Alors que le nouveau locataire de la Maison Blanche a maintes fois brandi la menace d’une hausse des droits de douane pendant sa campagne, il n’a (pour l’instant) pris aucun décret en ce sens laissant ses partenaires commerciaux dans le flou. En réponse, l’Union européenne se prépare elle aussi à imposer des surtaxes sur les importations américaines en guise de riposte. La France y est favorable. Mais ces contre-sanctions pourraient s’avérer une arme à double tranchant.

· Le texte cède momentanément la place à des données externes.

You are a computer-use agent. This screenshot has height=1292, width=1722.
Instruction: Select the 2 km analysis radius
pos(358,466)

« L’Europe ne doit pas se laisser faire », a déclaré le ministre en charge du Commerce extérieur Laurent Saint Martin à l’antenne de RTL le 23 janvier. La solution ? Mettre en place « des mesures de rétorsion », à savoir des surtaxes douanières, en réponse aux fortes hausses de droits de douane promises par Donald Trump. Pour l’ancien directeur de Business France, s’il n’a toujours pas, quatre jours après son investiture, pris de décret en ce sens, c’est qu’augmenter les tariffs sur les importations européennes constituerait « d’abord une mauvaise nouvelle pour les Etats-Unis » car « cela créerait un effet inflationniste ».

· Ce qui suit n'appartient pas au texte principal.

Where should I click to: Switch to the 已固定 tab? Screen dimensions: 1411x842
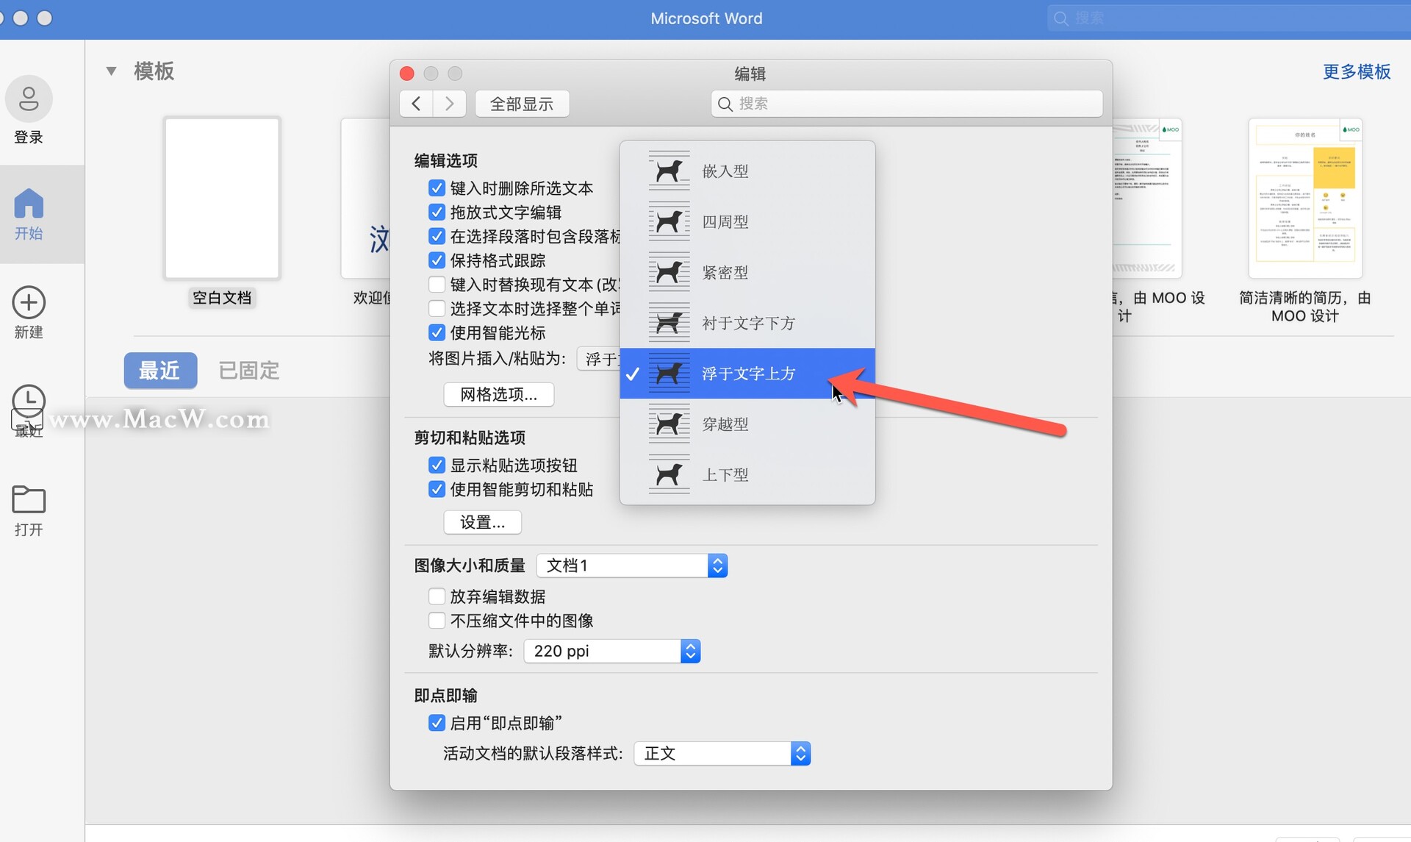click(x=248, y=371)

Toujours est-il que la fixation du président américain sur ces questions douanières concerne d’abord la Chine, dont les importations seraient surtaxées de 10 % et ses voisins canadien et mexicain (+ 25 %). Mais deux jours avant la prise de parole de Laurent Saint Martin, il rappelait néanmoins que les pays européens étaient également « bons pour les droits de douane », qualifiant au passage l’Union européenne de « petite Chine ». Cette bouffée de protectionnisme se justifierait, selon l’argumentaire trumpiste, par la lutte contre les importations depuis ces pays de fentanyl et de ses composants, un puissant opiacé responsable d’une grave crise sanitaire aux Etats-Unis.
L’UE, deuxième déficit commercial des Etats-Unis après la Chine
Mais elle permettrait également de « make America great again » en réduisant son déficit commercial, notamment vis-à-vis de la Chine, bête noire de la politique commerciale de Washington, et en incitant fortement les entreprises étrangères à produire sur place plutôt qu’à exporter. Ces mesures permettraient également de mettre la pression sur l’Union européenne, qui représente son deuxième plus gros déficit commercial (214 milliards de dollars) après la Chine (270Md EUR). Et sur ses réglementations encadrant les activités des géants de la tech américaine, mises en place ces dernières années par la Commission pour contrer leur domination sur le marché européen, à l’instar du Digital Markets Act (DMA) et du Digital Services Act (DSA).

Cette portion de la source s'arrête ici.